Take the advice above - apply to court and self represent... So do something about the situation... But some thoughts... It could make things worse - at least in the short term. So before you do this - I encourage you to get a diary... Get an established track record of time with the kid. Have it all documented... So at the minute what is happening? are you having half school holidays? So this brings me back to doing nothing... Suck it up and accept it... Be nice as pie. And once you have 6 months of established time with the child and where you have had no arguments with her (because you must refuse to argue - just say YES). Then apply to court for more time with the kid and a clear set of rules about how stuff happens.
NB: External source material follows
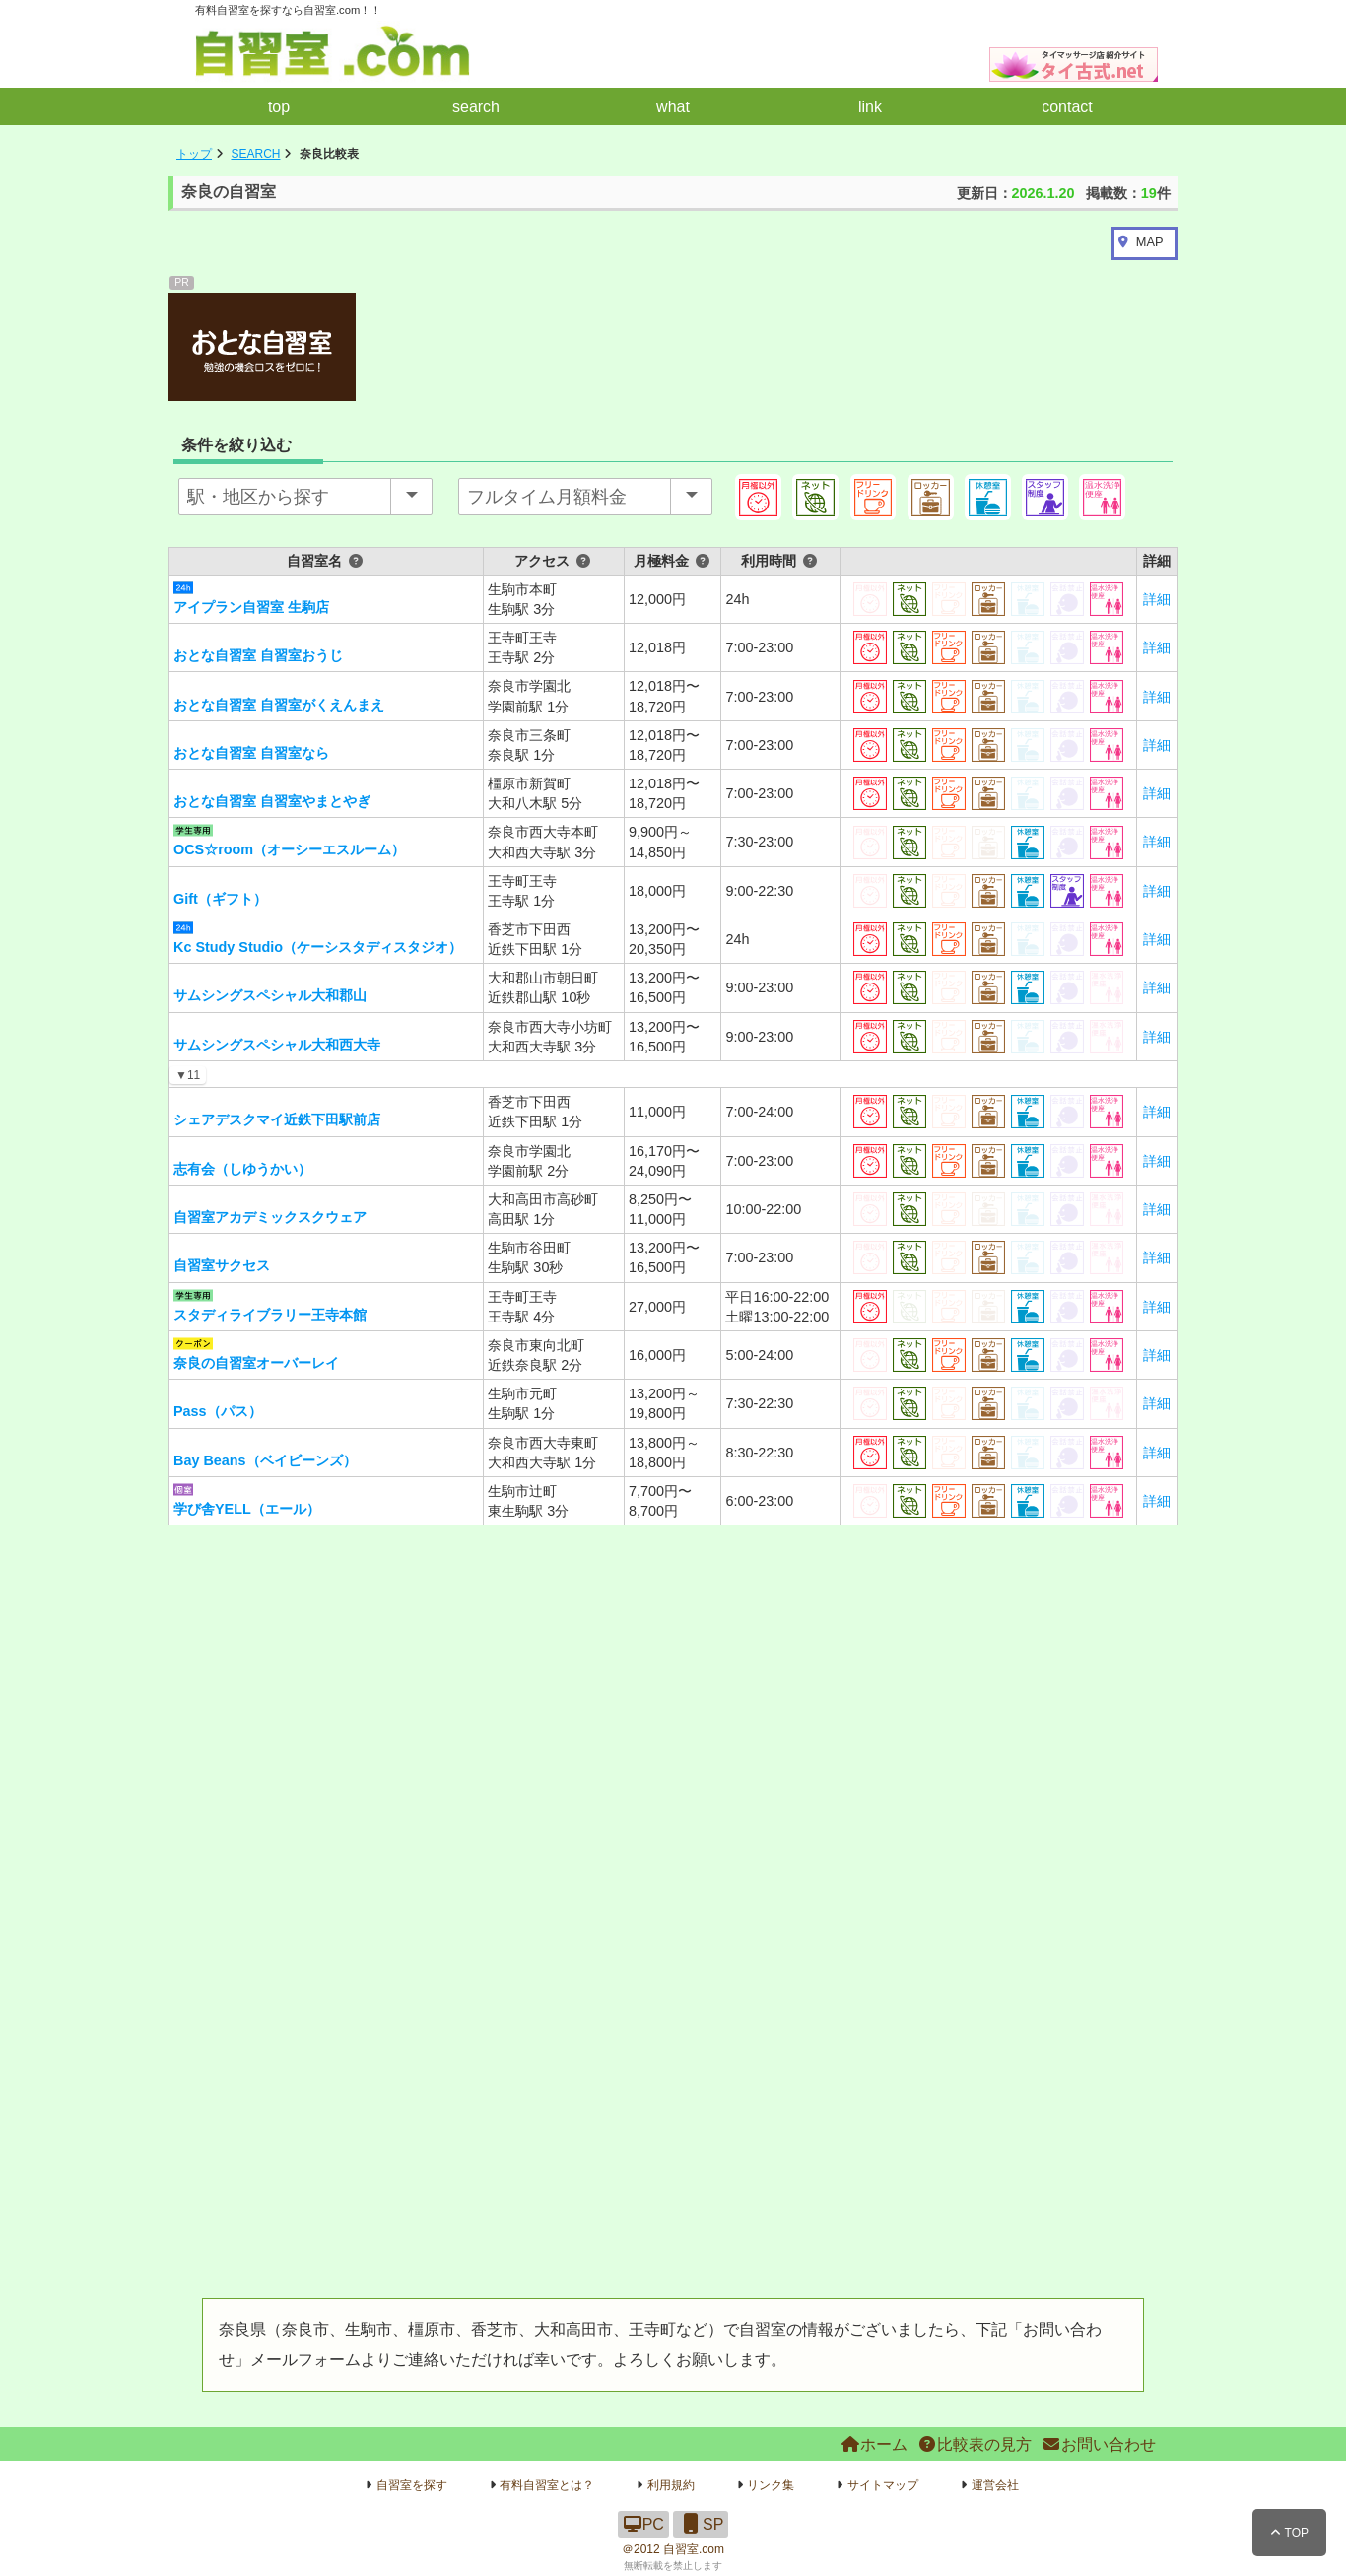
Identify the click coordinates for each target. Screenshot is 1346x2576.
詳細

BUT realise this... The system is not broke - It is pretty close BUT if one person wants to be a twit, no court can fix that...

YOU ASKED
"At which point does it become impossible for her to ignore a simple request for the creation of a parenting plan?" There is no clear answer.. Sometimes never and a judge has to do it... But in my experience - the point is when the alternative became worse... So in my case, I was paying child support, the mortgage on a house she was in and I was not allowed to go near because of an AVO... I was paying the child care, the rates, her car loan and rent on my new place, so I could have a roof over my head... The lot... And she would not let me see the kids. She refused to mediate... She refused to respond to my very expensive letters from very expensive solicitors.... Then I stopped paying the loans, home loan, car loan etc etc... She was on the phone to my solicitor within 2 days and all of a sudden she was prepared to discuss me seeing the kids, as long as I didn't let the bank take the house... Moral to the story... She will agree to consent orders, when the alternative is worse... You need to work out how to make that happen and if applying to court is the only way then do it.... Mate even with court applications, only about 5% of cases actually go to a full trial. Most people come to an agreement along the way.
 

Mark Tee Kay

Well-Known Member
1 January 2019
23
0
121
I’m surprised I didn’t spot this thread earlier, some fantastic info and I’m not even the OP. Thanks to all who contributed sammy01 your post really helped me understand and also you Migz shout outs to you both!